Questa volta, a fare il punto, è l’avvocato Salvatore Braghini, presidente dell’associazione Antigone, onlus che si occupa dello stato dei detenuti in Italia e in Europa.

braghini quinta commissione salute

«La protesta delle due detenute per la loro condizione di isolamento nel carcere dell’Aquila, che ricordiamo è un Istituto di massima sicurezza, è un serio allarme sulla condizione dei detenuti in Abruzzo. Registro con soddisfazione che un consigliere regionale dell’Aquila, di fronte ad episodi come questo, ha sollevato il tema della finalità rieducativa della pena. Di certo tale episodio allarma non poco, se analizzato insieme ai dati del 2018».

Carceri abruzzesi, i dati del 2018

«Ci segnalano che la piaga del sovraffollamento, dell’autolesionismo e dei suicidi, che il 2018 ha visto aumentare in Italia, con 63 episodi, rispetto al 2017, non risparmia le carceri abruzzesi. Troviamo un indicatore preoccupante del disagio della comunità carceraria nelle aggressioni agli agenti di polizia da parte dei detenuti, come ci racconta la cronaca relativa ai fatti più gravi, con le violenze di inizio anno nel carcere di Teramo e, andando indietro ad un anno fa, con un detenuto nell’ala di alta sicurezza del penitenziario di Sulmona che ha ferito un agente, gettandogli addosso olio bollente. Ricordiamo poi il detenuto che si è suicidato impiccandosi nel carcere San Donato di Pescara nel maggio del 2018».

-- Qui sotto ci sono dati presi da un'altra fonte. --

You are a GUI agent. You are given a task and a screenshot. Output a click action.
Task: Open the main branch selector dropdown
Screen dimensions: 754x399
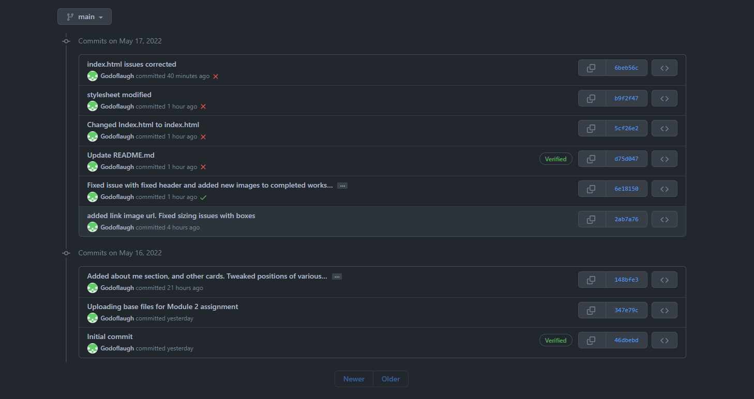pyautogui.click(x=84, y=16)
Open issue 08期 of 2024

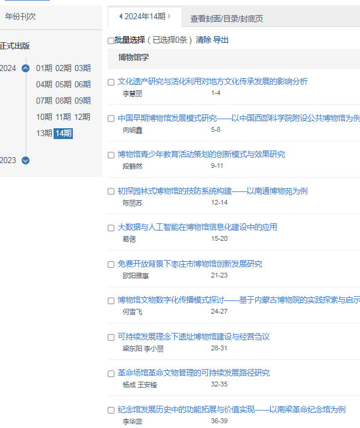tap(63, 101)
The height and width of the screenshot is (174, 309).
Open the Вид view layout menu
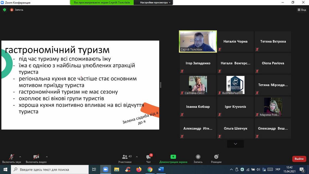[x=302, y=10]
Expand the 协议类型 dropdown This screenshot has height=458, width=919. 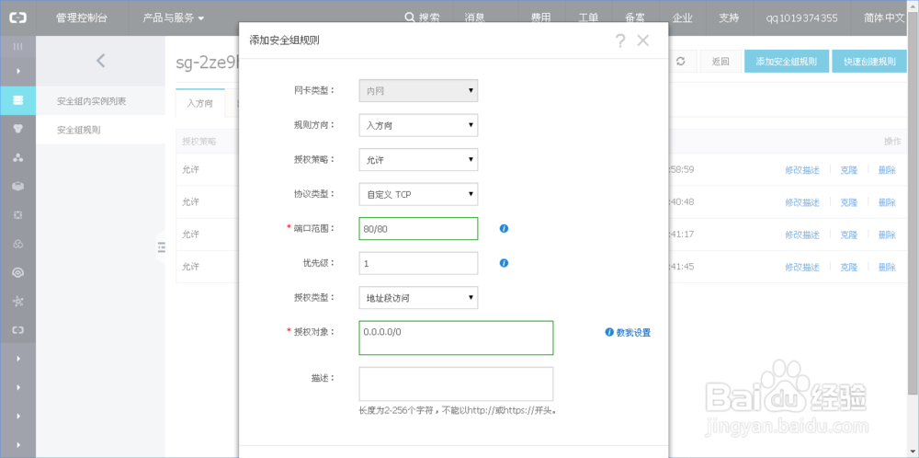tap(418, 194)
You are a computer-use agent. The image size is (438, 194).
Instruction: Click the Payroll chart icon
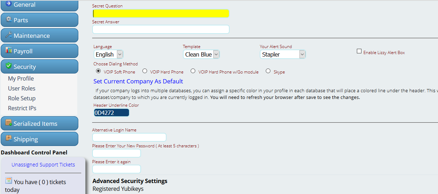(9, 51)
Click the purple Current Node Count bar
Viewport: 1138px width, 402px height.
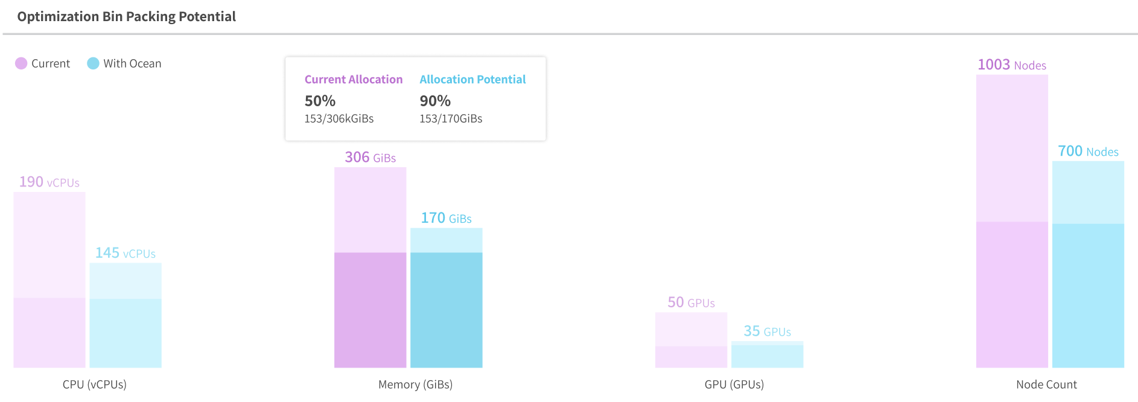pyautogui.click(x=1012, y=221)
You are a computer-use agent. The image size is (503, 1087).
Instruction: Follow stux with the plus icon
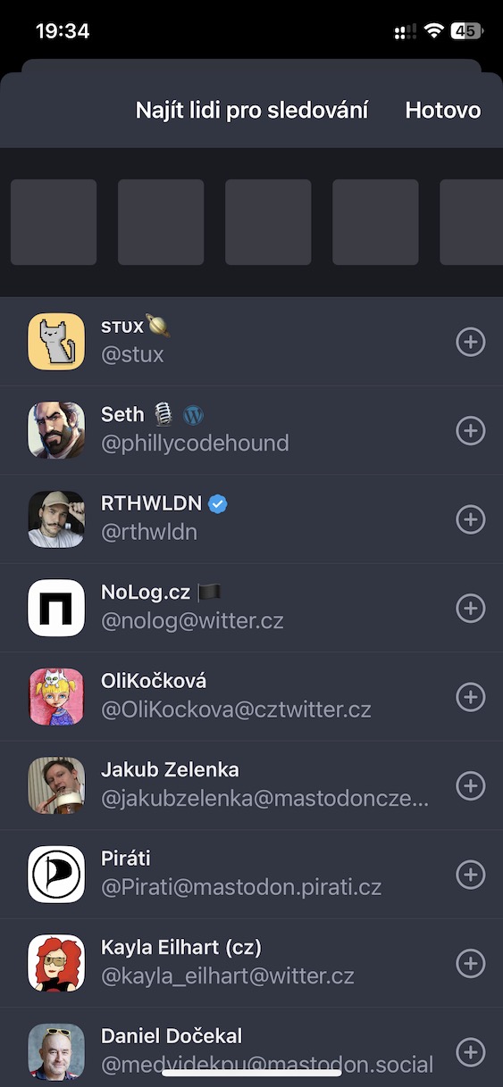pyautogui.click(x=471, y=342)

Carceri, lunga lista di criticità

«Vi sono problematiche comuni a tutti gli istituti, tra cui segnalerei la carenza di personale penitenziario e di area pedagogica, l’insufficienza dei percorsi di formazione, specie professionale, l’insufficienza delle proposte rieducative e le scarse opportunità di lavoro all’esterno del carcere. Sul piano sanitario si evidenzia l’inadeguatezza degli spazi e delle prestazioni sanitarie, in particolare le attese per alcune visite specialistiche e la crescita di detenuti con problemi psichiatrici, alcuni dei quali si trovano in carcere a causa dell’incapienza della R.E.M.S di Barete. Per presentare tali criticità ho chiesto di essere ascoltato, come negli anni precedenti, dalla V Commissione del Consiglio regionale (Sanità – Sicurezza sociale e del lavoro – Istruzione)».

Carceri, tante ombre: c’è anche qualche luce?

«Funziona abbastanza bene la sorveglianza dinamica 24 su 24, in alcuni casi durante le attività trattamentali i detenuti non sono sorvegliati e le celle aperte 9 ore al giorno, ciò che allenta molto le tensioni. In alcune realtà come Pescara ed Avezzano, grazie al lavoro del personale e alla risposta del territorio, gli istituti realizzano diverse attività sociali, formative, culturali e professionali. Ha cominciato a funzionare a pieno ritmo la sartoria presso la Casa Lavoro di Vasto offrendo una risposta importante all’esigenza di lavoro per gli internati della struttura. A Teramo è stata allestita una moderna sezione a custodia attenuata con trattamento avanzato, destinato alle madri con bambini sotto i 3 anni. A Sulmona si porta avanti un progetto regionale di custodi della biodiversità e le lavorazioni interne sono molto sviluppate. A Lanciano il carcere ospita una produzione di semilavorati per l’industria dolciaria, dove lavorano fianco a fianco detenuti e liberi. Mentre il carcere di Chieti collabora con la Provincia, ad Avezzano è operativa un’intesa con il Comune per impegnare i detenuti in lavori socialmente utili».

Carceri, nota dolente: il Garante dei Detenuti

«L’intervento del consigliere regionale Di Benedetto si concludeva con un appello a risolvere al più presto il nodo del Garante regionale dei detenuti. Sono ben 9 anni che è stata approvata la legge che ha istituito tale figura di garanzia. Di recente si è chiuso il bando per presentare le candidature, speriamo che sia la volta buona, me lo auguro in particolare per i detenuti nelle carceri d’Abruzzo e per quanti, reclusi o internati, si sentono senza punti di riferimento e disperati».